Sahil Güvenlik Komutanlığı "mavi vatan" denizlerimizde emniyet ve güvenliğin sağlanması, denizde arama kurtarma faaliyetlerinin icrası, düzensiz göç ve kaçakçılıkla mücadele, doğal afetlerde yardım, stratejik önemi haiz tesislerin korunması, yasa dışı su ürünleri avcılığı ve deniz kirliliğiyle mücadele gibi birçok alanda kanunlarla kendisine verilen görevleri 7/24 esasına göre icra etmektedir.

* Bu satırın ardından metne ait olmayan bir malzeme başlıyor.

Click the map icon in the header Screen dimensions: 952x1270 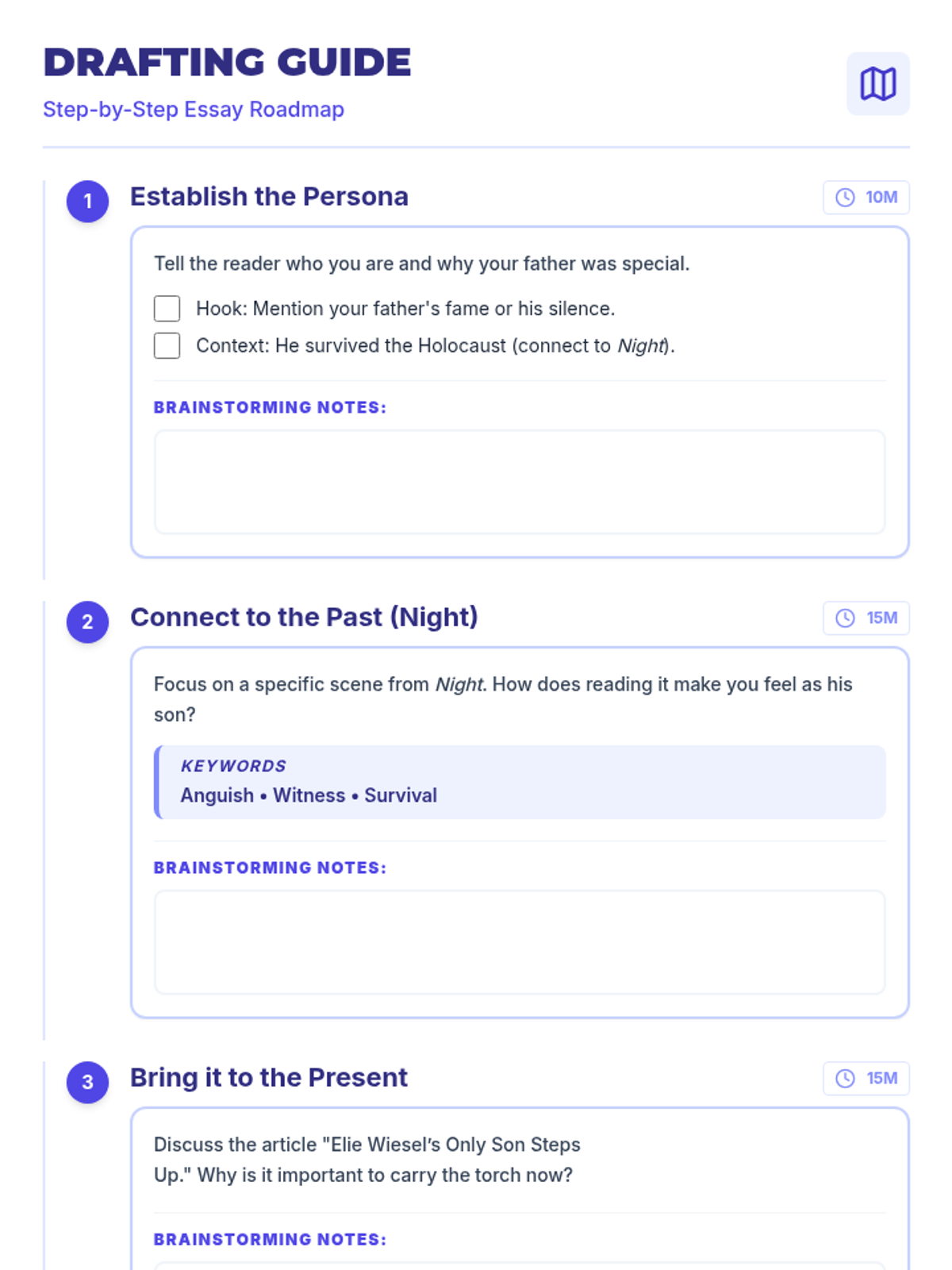coord(877,83)
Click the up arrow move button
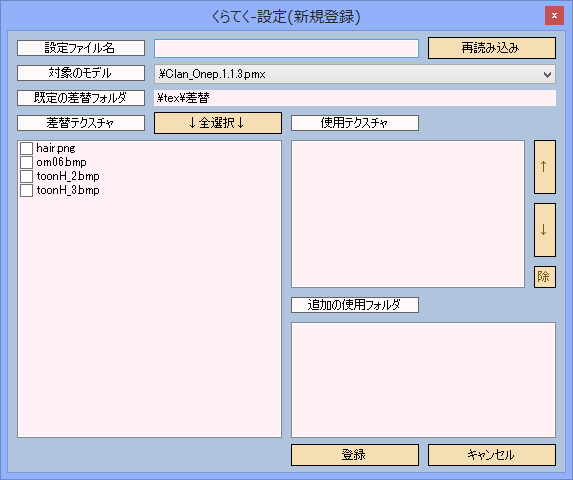Screen dimensions: 573x480 point(544,167)
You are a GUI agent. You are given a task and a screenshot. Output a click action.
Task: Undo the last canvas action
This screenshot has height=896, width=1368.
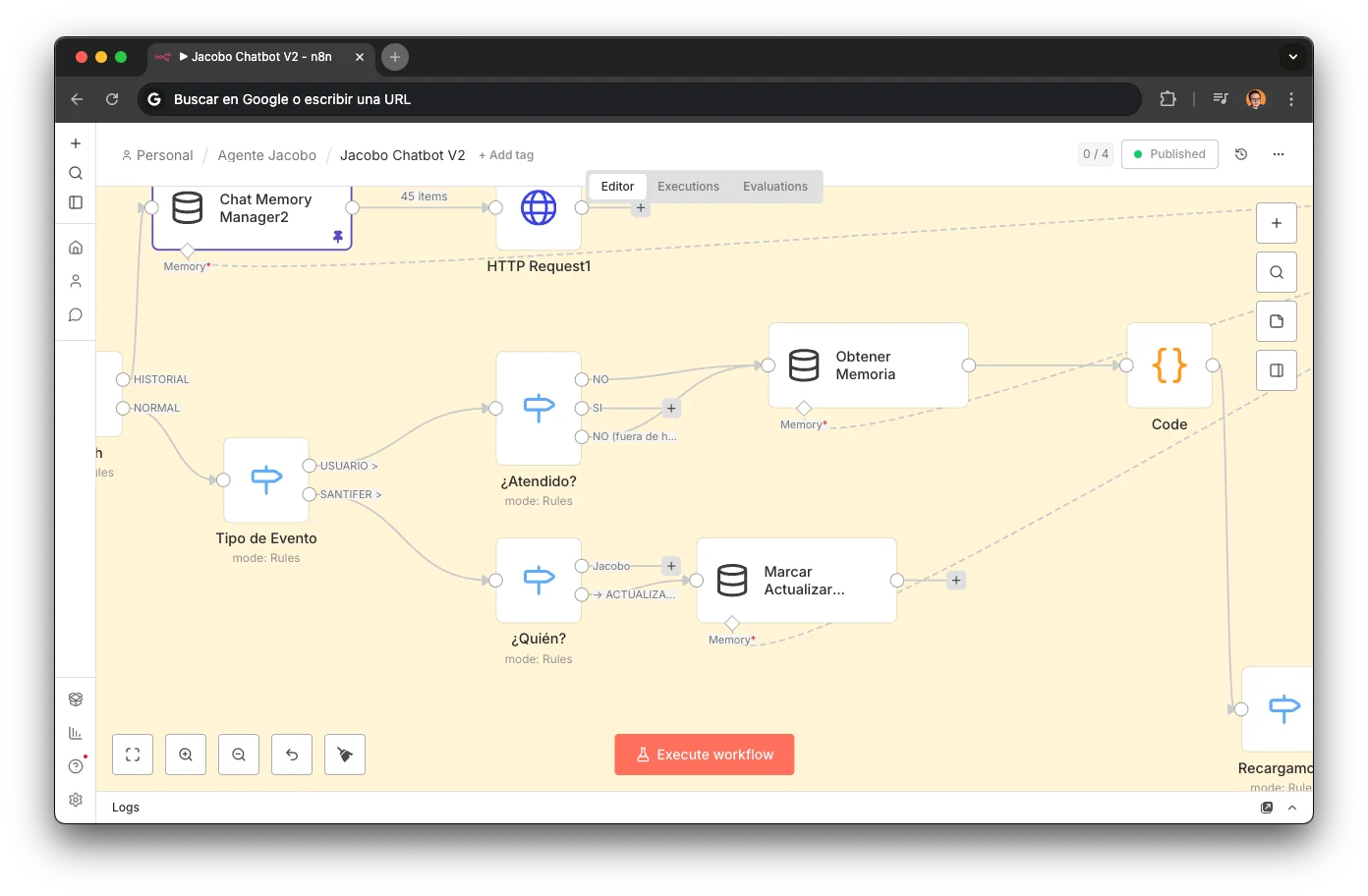[x=292, y=755]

Sahil Güvenlik Komutanlığımız 2002 yılında yalnız 4 bölge ve 6 grup komutanlığı, 2 helikopter ve çeşitli büyüklükteki 129 yüzer unsurla görevlerini icra ederken bugün 4 bölge, 13 grup, 4 karakol komutanlığı ve yüksek teknolojik imkânlara sahip 14 helikopter, 3 uçak, 4 sahil güvenlik korveti ve çeşitli büyüklükteki 180 yüzer unsurla memleketimize hizmet etmektedir.
Sayın Başkan, kıymetli milletvekilleri; ülkemiz büyük bir devrimin eşiğindedir. Yakın zamana kadar başkalarının gözleriyle bakardık ama gerçeği göremezdik, başkalarının kulaklarıyla dinler ancak hakikati duyamazdık, başkalarının kalbiyle hisseder ve başkalarının aklıyla karar verir ancak doğruyu bulamazdık. Şimdilerde hiç olmadığımız kadar kendimiz olduk; artık kendi gözlerimizle görüyor, kendi kulaklarımızla duyuyor ve kendi aklımızla karar veriyoruz. Başkalarının çizdiği istikamette patinaj yapmak yerine hem kendi istikametimizi çiziyor hem de milletimizin duası, muhaliflerin ümitsiz bakışları arasında hedeflerimize doğru ilerliyoruz.
Amerikan Senatosunda kabul edilen sözde Ermeni soykırım tasarısına gelince: bu kararı tanımıyoruz, hatta bu kararı alanları da tanımıyoruz. Bu kararı alanların müttefik yalanlarına da asla inanmıyoruz, hatta bu kararın reddiyle ilgili olarak karar alan Türkiye Büyük Millet Meclisinde, sebebi ne olursa olsun milletin hayrına kalkmayan eli ve milletin yanında durmayan siyaseti de tanımıyoruz. (AK PARTİ, MHP ve İYİ PARTİ sıralarından alkışlar) Tarihimizde kara bir leke olarak milletimizin yürüyüşüne engel olmaya kalkanlar asla başarılı olamayacaktır. Milletimizin geçmişini iki kelimeyle özetlemek gerekirse bu kelimeler "merhamet" ve "adalet"tir.
Bazı arkadaşların iktidar grubuna yönelik olarak "Sizin hiç mi iradeniz yok? Külliye ne derse harfiyen uyguluyorsunuz." anlamına gelen cümleler söylediğine şahitlik ediyoruz. Benim de acaba bunlar doğru mu söylüyor diye zaman zaman düşündüğüm oluyor. Ancak, muhalefet etmeyi bir yaşam şekline getirmiş arkadaşların kendi genel başkanlarına gösterdikleri sadakat ve iltifatı görünce bizim, liderimize olan inanç ve bağlılığımız bir kat daha artmaktadır. (AK PARTİ sıralarından alkışlar) Bilinmesini isteriz ki bulunduğumuz makam ve statüyü elde etmek için feda etmediğimiz değerlerimizi, pozisyonumuzu korumak için asla feda etmeyiz.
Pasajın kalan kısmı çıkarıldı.